*Description of the task*. Line for line, the listing below is to be transcribed exactly.

### Information supplied ###

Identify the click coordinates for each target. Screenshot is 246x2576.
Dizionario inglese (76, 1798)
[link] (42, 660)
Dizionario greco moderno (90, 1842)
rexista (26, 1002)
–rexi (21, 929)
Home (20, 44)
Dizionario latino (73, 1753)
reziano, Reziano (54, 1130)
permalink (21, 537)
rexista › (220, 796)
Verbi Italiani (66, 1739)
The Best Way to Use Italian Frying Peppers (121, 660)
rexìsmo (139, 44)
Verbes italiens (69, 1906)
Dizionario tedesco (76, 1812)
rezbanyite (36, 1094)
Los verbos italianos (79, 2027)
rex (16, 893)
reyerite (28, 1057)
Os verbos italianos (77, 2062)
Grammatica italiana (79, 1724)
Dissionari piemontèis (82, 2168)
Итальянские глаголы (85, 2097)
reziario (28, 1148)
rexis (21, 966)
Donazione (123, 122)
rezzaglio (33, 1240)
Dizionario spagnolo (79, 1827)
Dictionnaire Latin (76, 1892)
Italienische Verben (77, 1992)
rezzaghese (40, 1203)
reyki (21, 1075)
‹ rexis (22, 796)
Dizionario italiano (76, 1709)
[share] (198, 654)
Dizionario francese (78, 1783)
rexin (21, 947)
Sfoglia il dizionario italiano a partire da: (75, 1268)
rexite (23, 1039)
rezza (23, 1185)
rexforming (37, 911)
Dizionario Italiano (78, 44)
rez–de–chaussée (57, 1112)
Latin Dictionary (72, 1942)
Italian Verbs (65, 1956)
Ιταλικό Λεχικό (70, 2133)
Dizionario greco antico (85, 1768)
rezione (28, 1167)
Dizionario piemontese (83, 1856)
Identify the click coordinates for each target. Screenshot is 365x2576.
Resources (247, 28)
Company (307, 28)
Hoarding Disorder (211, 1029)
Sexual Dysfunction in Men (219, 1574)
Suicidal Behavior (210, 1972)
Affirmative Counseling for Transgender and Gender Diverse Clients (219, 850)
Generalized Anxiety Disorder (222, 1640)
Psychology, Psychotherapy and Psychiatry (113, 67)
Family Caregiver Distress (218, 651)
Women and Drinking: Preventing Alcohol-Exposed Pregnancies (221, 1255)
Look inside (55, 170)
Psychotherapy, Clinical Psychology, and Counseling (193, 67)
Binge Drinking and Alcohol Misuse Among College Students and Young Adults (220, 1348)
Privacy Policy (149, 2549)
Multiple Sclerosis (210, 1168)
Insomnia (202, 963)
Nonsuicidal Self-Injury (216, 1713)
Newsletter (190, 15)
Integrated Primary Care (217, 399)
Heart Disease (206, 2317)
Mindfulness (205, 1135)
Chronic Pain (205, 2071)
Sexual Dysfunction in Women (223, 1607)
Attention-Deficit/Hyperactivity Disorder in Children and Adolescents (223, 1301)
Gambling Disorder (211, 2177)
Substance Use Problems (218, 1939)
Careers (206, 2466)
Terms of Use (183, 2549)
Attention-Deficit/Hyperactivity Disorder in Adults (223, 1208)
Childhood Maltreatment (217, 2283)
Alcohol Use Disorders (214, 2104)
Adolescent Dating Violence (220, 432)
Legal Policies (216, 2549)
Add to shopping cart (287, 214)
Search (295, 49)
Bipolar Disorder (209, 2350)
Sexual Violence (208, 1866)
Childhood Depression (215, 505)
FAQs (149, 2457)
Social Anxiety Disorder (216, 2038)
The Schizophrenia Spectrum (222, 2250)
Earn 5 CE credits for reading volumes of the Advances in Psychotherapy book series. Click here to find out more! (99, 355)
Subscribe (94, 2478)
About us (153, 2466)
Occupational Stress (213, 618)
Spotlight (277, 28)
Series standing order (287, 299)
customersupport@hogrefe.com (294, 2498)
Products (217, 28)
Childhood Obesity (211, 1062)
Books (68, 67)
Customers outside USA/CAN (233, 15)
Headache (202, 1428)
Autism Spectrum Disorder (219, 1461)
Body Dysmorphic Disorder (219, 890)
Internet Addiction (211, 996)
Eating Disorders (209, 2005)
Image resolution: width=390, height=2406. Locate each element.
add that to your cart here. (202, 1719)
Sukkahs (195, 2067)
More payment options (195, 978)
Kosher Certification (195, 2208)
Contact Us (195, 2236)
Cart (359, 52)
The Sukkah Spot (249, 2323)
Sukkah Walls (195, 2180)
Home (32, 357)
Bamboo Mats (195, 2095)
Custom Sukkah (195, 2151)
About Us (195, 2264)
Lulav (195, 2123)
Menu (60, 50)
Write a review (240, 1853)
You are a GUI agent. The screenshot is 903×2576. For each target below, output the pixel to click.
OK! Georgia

###

*Result*.
Identify the click coordinates for each target. Screenshot is 246x2576.
Dizionario inglese (76, 1798)
[link] (42, 660)
Dizionario greco moderno (90, 1842)
rexista (26, 1002)
–rexi (21, 929)
Home (20, 44)
Dizionario latino (73, 1753)
reziano, Reziano (54, 1130)
permalink (21, 537)
rexista › (220, 796)
Verbi Italiani (66, 1739)
The Best Way to Use Italian Frying Peppers (121, 660)
rexìsmo (139, 44)
Verbes italiens (69, 1906)
Dizionario tedesco (76, 1812)
rezbanyite (36, 1094)
Los verbos italianos (79, 2027)
rex (16, 893)
reyerite (28, 1057)
Os verbos italianos (77, 2062)
Grammatica italiana (79, 1724)
Dissionari piemontèis (82, 2168)
Итальянские глаголы (85, 2097)
reziario (28, 1148)
rexis (21, 966)
Donazione (123, 122)
rezzaglio (33, 1240)
Dizionario spagnolo (79, 1827)
Dictionnaire Latin (76, 1892)
Italienische Verben (77, 1992)
rezzaghese (40, 1203)
reyki (21, 1075)
‹ rexis (22, 796)
Dizionario italiano (76, 1709)
[share] (198, 654)
Dizionario francese (78, 1783)
rexin (21, 947)
Sfoglia il dizionario italiano a partire da: (75, 1268)
rexite (23, 1039)
rezza (23, 1185)
rexforming (37, 911)
Dizionario Italiano (78, 44)
rez–de–chaussée (57, 1112)
Latin Dictionary (72, 1942)
Italian Verbs (65, 1956)
Ιταλικό Λεχικό (70, 2133)
Dizionario greco antico (85, 1768)
rezione (28, 1167)
Dizionario piemontese (83, 1856)
Identify the click coordinates for each target. Screenshot is 365x2576.
Resources (247, 28)
Company (307, 28)
Hoarding Disorder (211, 1029)
Sexual Dysfunction in Men (219, 1574)
Suicidal Behavior (210, 1972)
Affirmative Counseling for Transgender and Gender Diverse Clients (219, 850)
Generalized Anxiety Disorder (222, 1640)
Psychology, Psychotherapy and Psychiatry (113, 67)
Family Caregiver Distress (218, 651)
Women and Drinking: Preventing Alcohol-Exposed Pregnancies (221, 1255)
Look inside (55, 170)
Psychotherapy, Clinical Psychology, and Counseling (193, 67)
Binge Drinking and Alcohol Misuse Among College Students and Young Adults (220, 1348)
Privacy Policy (149, 2549)
Multiple Sclerosis (210, 1168)
Insomnia (202, 963)
Nonsuicidal Self-Injury (216, 1713)
Newsletter (190, 15)
Integrated Primary Care (217, 399)
Heart Disease (206, 2317)
Mindfulness (205, 1135)
Chronic Pain (205, 2071)
Sexual Dysfunction in Women (223, 1607)
Attention-Deficit/Hyperactivity Disorder in Children and Adolescents (223, 1301)
Gambling Disorder (211, 2177)
Substance Use Problems (218, 1939)
Careers (206, 2466)
Terms of Use (183, 2549)
Attention-Deficit/Hyperactivity Disorder in Adults (223, 1208)
Childhood Maltreatment (217, 2283)
Alcohol Use Disorders (214, 2104)
Adolescent Dating Violence (220, 432)
Legal Policies (216, 2549)
Add to shopping cart (287, 214)
Search (295, 49)
Bipolar Disorder (209, 2350)
Sexual Violence (208, 1866)
Childhood Depression (215, 505)
FAQs (149, 2457)
Social Anxiety Disorder (216, 2038)
The Schizophrenia Spectrum (222, 2250)
Earn 5 CE credits for reading volumes of the Advances in Psychotherapy book series. Click here to find out more! (99, 355)
Subscribe (94, 2478)
About us (153, 2466)
Occupational Stress (213, 618)
Spotlight (277, 28)
Series standing order (287, 299)
customersupport@hogrefe.com (294, 2498)
Products (217, 28)
Childhood Obesity (211, 1062)
Books (68, 67)
Customers outside USA/CAN (233, 15)
Headache (202, 1428)
Autism Spectrum Disorder (219, 1461)
Body Dysmorphic Disorder (219, 890)
Internet Addiction (211, 996)
Eating Disorders (209, 2005)
Image resolution: width=390, height=2406. Locate each element.
add that to your cart here. (202, 1719)
Sukkahs (195, 2067)
More payment options (195, 978)
Kosher Certification (195, 2208)
Contact Us (195, 2236)
Cart (359, 52)
The Sukkah Spot (249, 2323)
Sukkah Walls (195, 2180)
Home (32, 357)
Bamboo Mats (195, 2095)
Custom Sukkah (195, 2151)
About Us (195, 2264)
Lulav (195, 2123)
Menu (60, 50)
Write a review (240, 1853)
You are a GUI agent. The screenshot is 903×2576. For each target below, output the pixel to click.
OK! Georgia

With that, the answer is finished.